What disturbs me more than the racial insult (the focus on Obama's lips) was the incestuous "we'ness" of the assumption behind doing this at the state fair as part of the show. Hell, I'm from Ma and we drove around with "don't blame me/I'm from Massachuesetts" on our cars but the STATE and state sponsored public events never, ever, showed this kind of disrespect towards any of our republican leadership. No one ever threatened Nixon or Bush with death or dismemberment or deportation. And certainly it never would have happened under the auspices of a public school superintendent.
This is all part of the right wing/heartland fantasy that their beliefs are universally held, that their resentments are reasonable, that losing the election gave them free reign to be sore losers for the rest of their lives, that if they can't run the store they can steal the merchandise. I disagree with that. I had to put up with Bush and Cheney and continue to respect the office and go about my business politely even though I actually knew they were engaging in criminal acts. These fuckers have never, not for one minute, given the President and his family the simple courtesy you'd offer a god damned stranger in the parking lot.

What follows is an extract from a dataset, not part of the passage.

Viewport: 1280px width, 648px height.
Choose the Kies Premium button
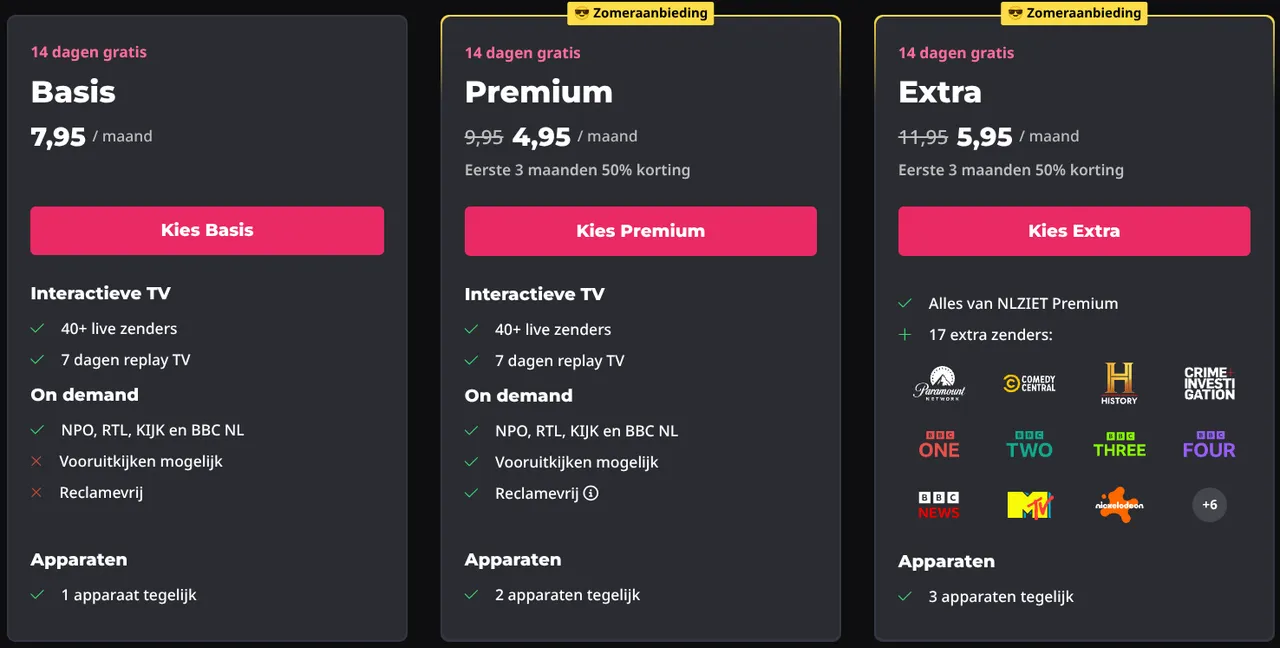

At any rate I'm sick and tired of this tit for tat shit--sometimes its actually more wrong to do some things to some people than to others. Specifically, I'm going to assert that it is more wrong to defame and threaten and symbolically castrate and attack the first black president than, say, the son of a former president and president himself. Why? Because people should punch up, not down. Because Bush was not in a vulnerable position and neither were his voters.
I take your lynching/James Byrd point, but there's a lot of psychic distance between rodeo-clown violence, which is stylized and played for laughs (with affection for the clown), and the extreme sadism of lynching.

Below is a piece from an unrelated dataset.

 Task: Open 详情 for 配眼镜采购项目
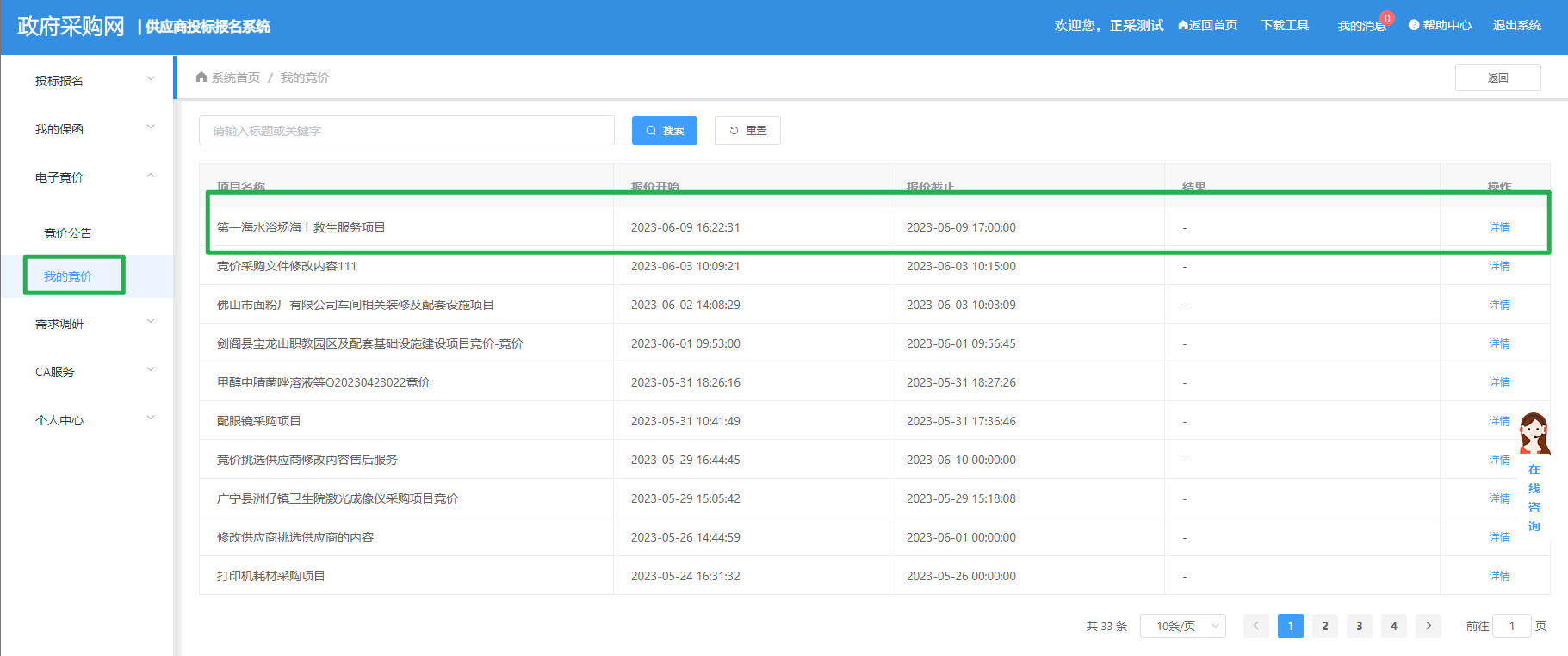tap(1499, 421)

ReplyDeleteAnd while it's not something that was sponsored by the government, I recall a Watergate-era National Lampoon Radio Hour with a mock call-in show on which callers were offering suggestions about what should happen to Nixon if he was found guilty. Responses included "I think he should be staked out in the desert under the hit sun and red ants put in his ears and nostrils" and "Hot pokers in the eyes." And that was written by the likes of, I suppose, Tony Hendra and Chris Cerf (Bennett's son) and other now-beloved folks who are regarded as the grandfathers of modern comedy. My point being that lefties imagine violence against pols we hate, too, and I'd prefer no pissing match on that.
HOT sun.
ReplyDeleteViolence against political opponents is nothing new but lets not kid ourselves--the violence and violent rhetoric aimed at both Clinton and Obama is over the top and was from the get go. Something something someone said "if Nixon was found guilty" doesn't even begin to come close to it.
ReplyDeleteWell done, that man! A bit of a laid back shrug, so rare on political sites where hissy-fits appear to be the norm.
ReplyDeleteWhen it comes to politicians of any colour I take the advice of the late, great Auberon Waugh who said that when faced with a politician on a soapbox simply shout, "SHOW US YOUR WILLY!"
Actually, it is a weakness in your otherwise excellent system that the president, who is merely another lying liar pol is also the Head of State and must therefore be treated with due deference. 'Over here' Her Maj rules supreme but has no power, and the pols are simply in transit across the stage being booed all the way. Surely it's not too late for you to have a monarch, you could start with 'King Barry' because he does that superiority 'schtik' better than anyone.
David Duff
Thanks for repeating right-wing nutter point here, Duffy-the-dumb.